Hier, an der Alten Donau, freuen sich vor allem SPÖ-Neumitglieder wie Wolfgang Maier mit Babler: kein roter Funktionär und ebenso kein Babler-Fan der ersten Stunde. Er sei der SPÖ kurzfristig beigetreten, um Doskozil bei der Mitgliederabstimmung zu verhindern und den Wiener Gemeinderat Nikolaus Kowall zu unterstützen, meint Maier. Dann verkündete Babler einen Tag vor Ende der Bewerbungsfrist sein Antreten, Kowall zog zurück. Und Wolfgang Maier?
Wurde bei Bablers Wahlkampfauftakt in Wien-Ottakring bekehrt. Inhaltlich hätte Babler „zu 90 Prozent“ die bekannte SPÖ-Programmatik erzählt. Was unterscheidet ihn also von Doskozil oder Rendi-Wagner. „Er sagt es, er lebt es, er bringt die SPÖ-Basics wahnsinnig glaubhaft hinüber“, sagt Maier. Wie viele andere Fans, teils vom Glück berauscht, glaubt er: Der nächste SPÖ-Chef heißt Andreas Babler.
Alle Wege führen zu Babler
Babler stand ohnehin bereits als insgeheimer Sieger fest. Sein Team zeigte sich in den vergangenen Wochen mehr als selbstbewusst, teils siegessicher.
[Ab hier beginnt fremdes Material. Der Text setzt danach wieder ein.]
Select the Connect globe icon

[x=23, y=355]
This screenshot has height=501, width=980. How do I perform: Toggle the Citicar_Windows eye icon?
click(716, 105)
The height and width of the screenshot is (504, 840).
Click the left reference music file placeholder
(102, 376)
Begründung: Bei Bablers Tour-Events seien mitnichten nur jüngere, linke Akademiker zugegen, sondern ebenso viele altgediente rote Mitglieder. Sie behielten recht. Auch Montagabend betont Babler gegenüber dem KURIER, dass sich seine Kampagne von jener der anderen Kandidaten deutlich abgehoben habe. Das sei der ausschlaggebende Grund gewesen, warum der das Feld von hinten habe aufrollen können.
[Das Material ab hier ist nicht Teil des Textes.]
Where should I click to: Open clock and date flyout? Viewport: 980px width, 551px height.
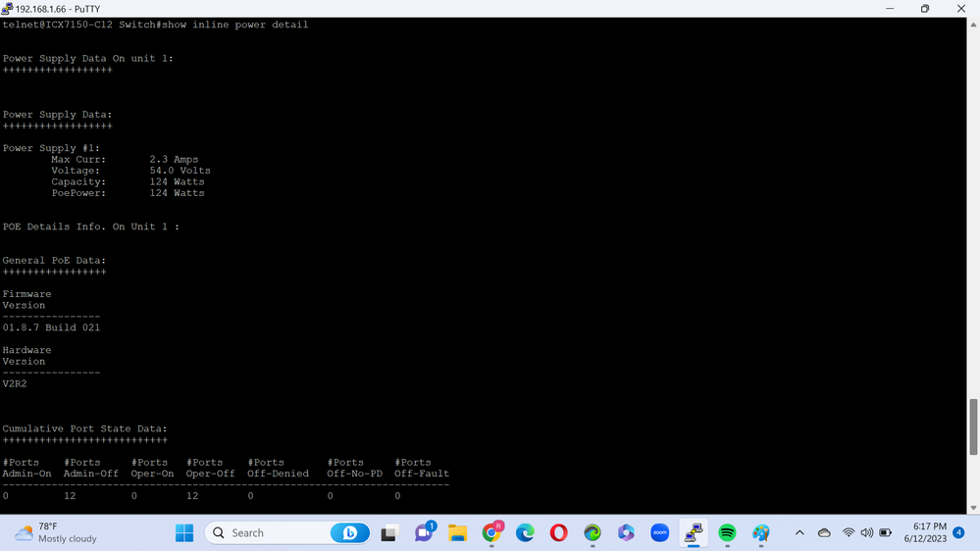926,532
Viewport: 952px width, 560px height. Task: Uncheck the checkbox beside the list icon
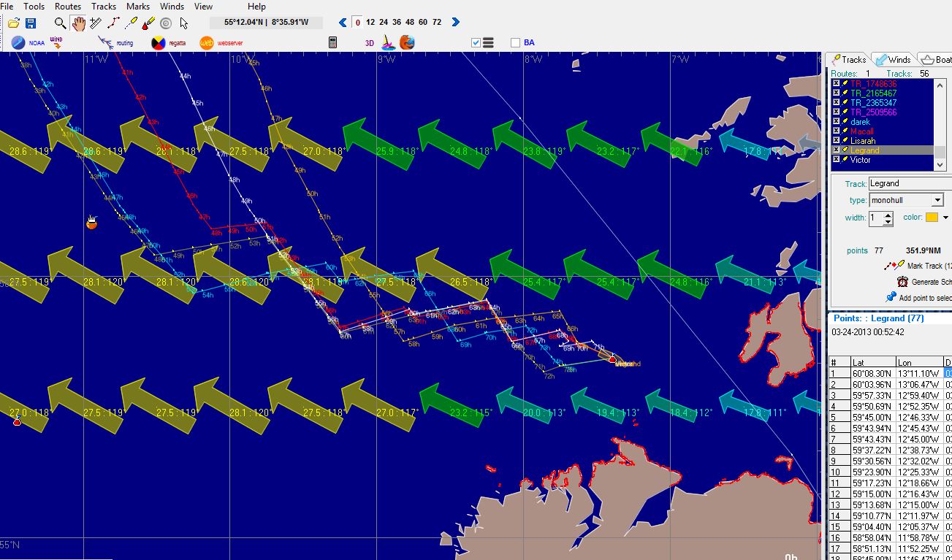pos(476,43)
Ist der Traiskirchner also nicht nur der "hochstilisierte Pseudoheld einer Wiener Twitterblase"? So fasste Politikwissenschaftler Peter Filzmaier das Phänomen Babler zuletzt wenig schmeichelhaft in der ZiB2 zusammen.
Sprung auf größere Bühnen
Tatsächlich: Bisher trat Babler vor allem als Lokalpolitiker in Erscheinung. In Traiskirchen wurde er 1995 Gemeinderat, war ab 2007 Stadtrat und ist seit 2014 Bürgermeister. Dort – und deshalb wurde Babler mit der Flüchtlingswelle 2015 auch über die Stadtgrenzen hinaus bekannt – gibt es seit 1992 eines der größten Asyl-Aufnahmezentren Österreichs. Das Zentrum war teil heillos überfüllt. Babler gab dem Bund die Schuld und setzte sich demonstrativ gegen Masseneinrichtungen für Flüchtlinge ein. Das Resultat: 72 Prozent der Traiskirchner wählten ihn 2020 wieder.
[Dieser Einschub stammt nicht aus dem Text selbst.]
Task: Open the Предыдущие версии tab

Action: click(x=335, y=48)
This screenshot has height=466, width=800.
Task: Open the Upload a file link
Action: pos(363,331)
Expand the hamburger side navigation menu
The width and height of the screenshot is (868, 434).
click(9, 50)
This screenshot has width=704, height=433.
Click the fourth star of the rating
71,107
Im Niederösterreich-Wahlkampf sammelte Babler vom letzten Listenplatz aus 21.000 Vorzugsstimmen. Damit verfehlte er das insgeheime Ziel, vor SPÖ-Spitzenkandidat Franz Schnabl zu landen, der 24.000 Stimmen erhielt. Aber: Es genügte locker, dass die SPÖ NÖ dem Rebell Babler einen Sitz im Bundesrat zugestand.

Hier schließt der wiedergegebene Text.